Collection entries:
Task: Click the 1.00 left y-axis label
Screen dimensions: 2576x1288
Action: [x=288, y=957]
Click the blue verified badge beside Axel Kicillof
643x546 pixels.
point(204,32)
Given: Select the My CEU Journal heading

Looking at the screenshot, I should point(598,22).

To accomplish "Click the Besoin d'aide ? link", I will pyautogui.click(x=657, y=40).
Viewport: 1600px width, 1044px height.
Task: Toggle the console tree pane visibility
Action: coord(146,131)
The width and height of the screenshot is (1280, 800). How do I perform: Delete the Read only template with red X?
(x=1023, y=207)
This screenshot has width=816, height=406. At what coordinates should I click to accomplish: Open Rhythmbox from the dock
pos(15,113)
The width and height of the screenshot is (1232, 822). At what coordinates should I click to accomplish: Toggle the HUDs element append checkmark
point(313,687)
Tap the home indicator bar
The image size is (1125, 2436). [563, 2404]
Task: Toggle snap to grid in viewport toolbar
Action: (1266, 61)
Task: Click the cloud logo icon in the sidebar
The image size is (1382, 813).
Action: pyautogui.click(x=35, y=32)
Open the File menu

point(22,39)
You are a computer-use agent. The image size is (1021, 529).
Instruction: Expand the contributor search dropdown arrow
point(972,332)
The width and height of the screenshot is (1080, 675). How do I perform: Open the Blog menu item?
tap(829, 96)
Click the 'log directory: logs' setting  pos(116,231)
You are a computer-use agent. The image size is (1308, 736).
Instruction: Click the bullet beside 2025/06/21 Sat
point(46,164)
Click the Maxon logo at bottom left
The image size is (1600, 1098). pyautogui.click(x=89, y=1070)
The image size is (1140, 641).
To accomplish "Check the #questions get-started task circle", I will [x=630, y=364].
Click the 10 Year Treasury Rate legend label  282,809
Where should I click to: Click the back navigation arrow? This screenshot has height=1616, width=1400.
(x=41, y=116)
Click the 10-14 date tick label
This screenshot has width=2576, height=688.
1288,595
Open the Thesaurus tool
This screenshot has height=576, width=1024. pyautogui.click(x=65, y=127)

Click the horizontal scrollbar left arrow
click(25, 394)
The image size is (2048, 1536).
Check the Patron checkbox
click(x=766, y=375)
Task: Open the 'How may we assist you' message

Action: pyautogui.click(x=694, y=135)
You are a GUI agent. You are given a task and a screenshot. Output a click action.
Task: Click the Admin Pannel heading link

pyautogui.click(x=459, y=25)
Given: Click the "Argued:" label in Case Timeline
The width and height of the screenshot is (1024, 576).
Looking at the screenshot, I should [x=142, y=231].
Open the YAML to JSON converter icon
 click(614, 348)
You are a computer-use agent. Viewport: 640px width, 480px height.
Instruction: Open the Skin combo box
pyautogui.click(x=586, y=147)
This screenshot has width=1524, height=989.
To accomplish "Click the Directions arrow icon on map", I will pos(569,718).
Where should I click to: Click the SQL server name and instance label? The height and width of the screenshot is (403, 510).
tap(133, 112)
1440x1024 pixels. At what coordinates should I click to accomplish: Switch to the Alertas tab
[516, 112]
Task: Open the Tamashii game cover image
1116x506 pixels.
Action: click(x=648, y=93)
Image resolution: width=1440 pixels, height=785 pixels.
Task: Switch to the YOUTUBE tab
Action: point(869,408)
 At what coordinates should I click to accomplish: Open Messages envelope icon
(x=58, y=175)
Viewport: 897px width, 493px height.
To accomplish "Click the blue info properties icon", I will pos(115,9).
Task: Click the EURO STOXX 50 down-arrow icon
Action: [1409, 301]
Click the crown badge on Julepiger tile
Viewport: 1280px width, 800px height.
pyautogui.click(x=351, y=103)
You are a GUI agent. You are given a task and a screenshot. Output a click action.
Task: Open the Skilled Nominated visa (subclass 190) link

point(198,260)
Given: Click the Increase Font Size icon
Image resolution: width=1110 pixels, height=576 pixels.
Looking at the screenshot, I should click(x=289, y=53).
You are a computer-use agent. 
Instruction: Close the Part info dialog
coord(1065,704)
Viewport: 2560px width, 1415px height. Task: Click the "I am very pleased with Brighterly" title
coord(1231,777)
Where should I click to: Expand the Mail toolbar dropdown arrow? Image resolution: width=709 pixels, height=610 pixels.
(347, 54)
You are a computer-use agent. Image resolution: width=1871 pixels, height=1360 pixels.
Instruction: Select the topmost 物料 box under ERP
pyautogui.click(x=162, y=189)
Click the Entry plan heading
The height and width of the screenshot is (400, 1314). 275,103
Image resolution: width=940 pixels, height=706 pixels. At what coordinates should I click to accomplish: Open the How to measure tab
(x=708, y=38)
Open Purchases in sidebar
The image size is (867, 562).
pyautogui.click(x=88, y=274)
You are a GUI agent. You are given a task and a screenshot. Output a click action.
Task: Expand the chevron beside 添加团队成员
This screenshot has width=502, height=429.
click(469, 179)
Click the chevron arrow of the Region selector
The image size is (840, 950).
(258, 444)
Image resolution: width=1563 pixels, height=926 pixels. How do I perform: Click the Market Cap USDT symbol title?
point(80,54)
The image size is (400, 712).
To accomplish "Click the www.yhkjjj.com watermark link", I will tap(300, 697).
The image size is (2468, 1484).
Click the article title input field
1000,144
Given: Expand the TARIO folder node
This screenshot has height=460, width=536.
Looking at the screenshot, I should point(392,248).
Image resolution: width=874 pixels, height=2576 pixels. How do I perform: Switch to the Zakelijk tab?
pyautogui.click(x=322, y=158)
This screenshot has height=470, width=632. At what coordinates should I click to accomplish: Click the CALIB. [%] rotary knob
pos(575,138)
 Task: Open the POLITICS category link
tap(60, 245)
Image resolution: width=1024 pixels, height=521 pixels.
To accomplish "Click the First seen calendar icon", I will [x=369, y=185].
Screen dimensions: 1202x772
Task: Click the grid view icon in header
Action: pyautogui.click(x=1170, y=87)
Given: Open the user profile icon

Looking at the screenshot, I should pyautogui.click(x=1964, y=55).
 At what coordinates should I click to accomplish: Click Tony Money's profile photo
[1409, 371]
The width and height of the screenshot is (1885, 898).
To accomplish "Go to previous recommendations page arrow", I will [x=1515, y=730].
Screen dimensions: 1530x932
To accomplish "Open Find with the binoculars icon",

§ What is required
Repeat every line of the listing above without changing anything.

§ Output for this exercise
Task: Click the 1.00 left y-axis label
Screen dimensions: 2576x1288
Action: [x=288, y=957]
Click the blue verified badge beside Axel Kicillof
643x546 pixels.
point(204,32)
Given: Select the My CEU Journal heading

Looking at the screenshot, I should point(598,22).

To accomplish "Click the Besoin d'aide ? link", I will pyautogui.click(x=657, y=40).
Viewport: 1600px width, 1044px height.
Task: Toggle the console tree pane visibility
Action: coord(146,131)
The width and height of the screenshot is (1280, 800). How do I perform: Delete the Read only template with red X?
(x=1023, y=207)
This screenshot has width=816, height=406. At what coordinates should I click to accomplish: Open Rhythmbox from the dock
pos(15,113)
The width and height of the screenshot is (1232, 822). At what coordinates should I click to accomplish: Toggle the HUDs element append checkmark
point(313,687)
Tap the home indicator bar
The image size is (1125, 2436). [563, 2404]
Task: Toggle snap to grid in viewport toolbar
Action: (1266, 61)
Task: Click the cloud logo icon in the sidebar
The image size is (1382, 813).
Action: pyautogui.click(x=35, y=32)
Open the File menu

point(22,39)
You are a computer-use agent. The image size is (1021, 529).
Instruction: Expand the contributor search dropdown arrow
point(972,332)
The width and height of the screenshot is (1080, 675). How do I perform: Open the Blog menu item?
tap(829, 96)
Click the 'log directory: logs' setting  pos(116,231)
You are a computer-use agent. The image size is (1308, 736).
Instruction: Click the bullet beside 2025/06/21 Sat
point(46,164)
Click the Maxon logo at bottom left
The image size is (1600, 1098). pyautogui.click(x=89, y=1070)
The image size is (1140, 641).
To accomplish "Check the #questions get-started task circle", I will [x=630, y=364].
Click the 10 Year Treasury Rate legend label  282,809
Where should I click to: Click the back navigation arrow? This screenshot has height=1616, width=1400.
(x=41, y=116)
Click the 10-14 date tick label
This screenshot has width=2576, height=688.
1288,595
Open the Thesaurus tool
This screenshot has height=576, width=1024. pyautogui.click(x=65, y=127)

Click the horizontal scrollbar left arrow
click(25, 394)
The image size is (2048, 1536).
Check the Patron checkbox
click(x=766, y=375)
Task: Open the 'How may we assist you' message

Action: pyautogui.click(x=694, y=135)
You are a GUI agent. You are given a task and a screenshot. Output a click action.
Task: Click the Admin Pannel heading link

pyautogui.click(x=459, y=25)
Given: Click the "Argued:" label in Case Timeline
The width and height of the screenshot is (1024, 576).
Looking at the screenshot, I should [x=142, y=231].
Open the YAML to JSON converter icon
 click(614, 348)
You are a computer-use agent. Viewport: 640px width, 480px height.
Instruction: Open the Skin combo box
pyautogui.click(x=586, y=147)
This screenshot has width=1524, height=989.
To accomplish "Click the Directions arrow icon on map", I will pos(569,718).
Where should I click to: Click the SQL server name and instance label? The height and width of the screenshot is (403, 510).
tap(133, 112)
1440x1024 pixels. At what coordinates should I click to accomplish: Switch to the Alertas tab
[516, 112]
Task: Open the Tamashii game cover image
1116x506 pixels.
Action: click(x=648, y=93)
Image resolution: width=1440 pixels, height=785 pixels.
Task: Switch to the YOUTUBE tab
Action: point(869,408)
 At what coordinates should I click to accomplish: Open Messages envelope icon
(x=58, y=175)
Viewport: 897px width, 493px height.
To accomplish "Click the blue info properties icon", I will pos(115,9).
Task: Click the EURO STOXX 50 down-arrow icon
Action: [1409, 301]
Click the crown badge on Julepiger tile
Viewport: 1280px width, 800px height.
pyautogui.click(x=351, y=103)
You are a GUI agent. You are given a task and a screenshot. Output a click action.
Task: Open the Skilled Nominated visa (subclass 190) link

point(198,260)
Given: Click the Increase Font Size icon
Image resolution: width=1110 pixels, height=576 pixels.
Looking at the screenshot, I should click(x=289, y=53).
You are a computer-use agent. 
Instruction: Close the Part info dialog
coord(1065,704)
Viewport: 2560px width, 1415px height. Task: Click the "I am very pleased with Brighterly" title
coord(1231,777)
Where should I click to: Expand the Mail toolbar dropdown arrow? Image resolution: width=709 pixels, height=610 pixels.
(347, 54)
You are a computer-use agent. Image resolution: width=1871 pixels, height=1360 pixels.
Instruction: Select the topmost 物料 box under ERP
pyautogui.click(x=162, y=189)
Click the Entry plan heading
The height and width of the screenshot is (400, 1314). 275,103
Image resolution: width=940 pixels, height=706 pixels. At what coordinates should I click to accomplish: Open the How to measure tab
(x=708, y=38)
Open Purchases in sidebar
The image size is (867, 562).
pyautogui.click(x=88, y=274)
You are a GUI agent. You are given a task and a screenshot. Output a click action.
Task: Expand the chevron beside 添加团队成员
This screenshot has width=502, height=429.
click(469, 179)
Click the chevron arrow of the Region selector
The image size is (840, 950).
(258, 444)
Image resolution: width=1563 pixels, height=926 pixels. How do I perform: Click the Market Cap USDT symbol title?
point(80,54)
The image size is (400, 712).
To accomplish "Click the www.yhkjjj.com watermark link", I will tap(300, 697).
The image size is (2468, 1484).
Click the article title input field
1000,144
Given: Expand the TARIO folder node
This screenshot has height=460, width=536.
Looking at the screenshot, I should point(392,248).
Image resolution: width=874 pixels, height=2576 pixels. How do I perform: Switch to the Zakelijk tab?
pyautogui.click(x=322, y=158)
This screenshot has height=470, width=632. At what coordinates should I click to accomplish: Click the CALIB. [%] rotary knob
pos(575,138)
 Task: Open the POLITICS category link
tap(60, 245)
Image resolution: width=1024 pixels, height=521 pixels.
To accomplish "Click the First seen calendar icon", I will [x=369, y=185].
Screen dimensions: 1202x772
Task: Click the grid view icon in header
Action: pyautogui.click(x=1170, y=87)
Given: Open the user profile icon

Looking at the screenshot, I should pyautogui.click(x=1964, y=55).
 At what coordinates should I click to accomplish: Click Tony Money's profile photo
[1409, 371]
The width and height of the screenshot is (1885, 898).
To accomplish "Go to previous recommendations page arrow", I will [x=1515, y=730].
Screen dimensions: 1530x932
To accomplish "Open Find with the binoculars icon",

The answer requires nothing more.